▶ **What to work on**
Search the data for "computer". Each line containing it is to be copied.

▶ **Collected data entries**
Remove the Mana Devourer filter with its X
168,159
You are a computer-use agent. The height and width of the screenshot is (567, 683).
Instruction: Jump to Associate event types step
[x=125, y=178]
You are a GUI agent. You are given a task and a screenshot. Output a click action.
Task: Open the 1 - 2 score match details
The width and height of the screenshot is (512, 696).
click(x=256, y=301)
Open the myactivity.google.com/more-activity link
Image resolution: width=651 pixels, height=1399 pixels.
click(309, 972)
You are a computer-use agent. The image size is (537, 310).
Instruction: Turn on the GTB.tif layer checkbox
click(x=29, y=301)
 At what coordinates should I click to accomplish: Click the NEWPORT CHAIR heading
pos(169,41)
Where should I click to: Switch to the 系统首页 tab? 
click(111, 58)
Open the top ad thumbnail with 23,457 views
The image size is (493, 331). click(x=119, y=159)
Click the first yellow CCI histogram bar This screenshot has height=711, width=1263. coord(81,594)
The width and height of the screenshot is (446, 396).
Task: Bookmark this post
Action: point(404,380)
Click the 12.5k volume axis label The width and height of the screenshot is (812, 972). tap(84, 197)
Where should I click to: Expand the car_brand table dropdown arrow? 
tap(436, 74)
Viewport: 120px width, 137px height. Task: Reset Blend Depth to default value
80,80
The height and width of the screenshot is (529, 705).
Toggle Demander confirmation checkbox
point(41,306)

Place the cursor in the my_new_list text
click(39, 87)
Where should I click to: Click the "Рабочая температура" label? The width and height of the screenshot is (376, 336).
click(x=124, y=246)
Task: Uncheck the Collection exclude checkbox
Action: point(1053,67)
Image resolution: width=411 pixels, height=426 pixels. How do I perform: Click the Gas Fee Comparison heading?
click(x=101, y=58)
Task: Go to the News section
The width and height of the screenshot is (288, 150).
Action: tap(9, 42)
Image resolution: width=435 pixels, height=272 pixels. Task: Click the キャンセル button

▶ **Solution to this exercise**
You are a computer-use agent. The height and width of the screenshot is (567, 683).
You are a computer-use agent. The image size is (537, 310).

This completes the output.